Element and text position listing:

——

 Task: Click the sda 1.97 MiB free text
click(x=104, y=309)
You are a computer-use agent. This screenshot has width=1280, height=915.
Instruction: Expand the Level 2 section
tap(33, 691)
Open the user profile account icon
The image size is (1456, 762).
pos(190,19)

——

EXERCISE BRIEF
Give the listing as a Markdown table with the columns Row and Listing line, beginning at the line that contains "You are a computer-use" and stopping after the final line of the listing. Skip any blank lines.

EXERCISE RESULT
| Row | Listing line |
|---|---|
| 1 | You are a computer-use agent. This screenshot has width=1280, height=915. |
| 2 | Instruction: Expand the Level 2 section |
| 3 | tap(33, 691) |
| 4 | Open the user profile account icon |
| 5 | The image size is (1456, 762). |
| 6 | pos(190,19) |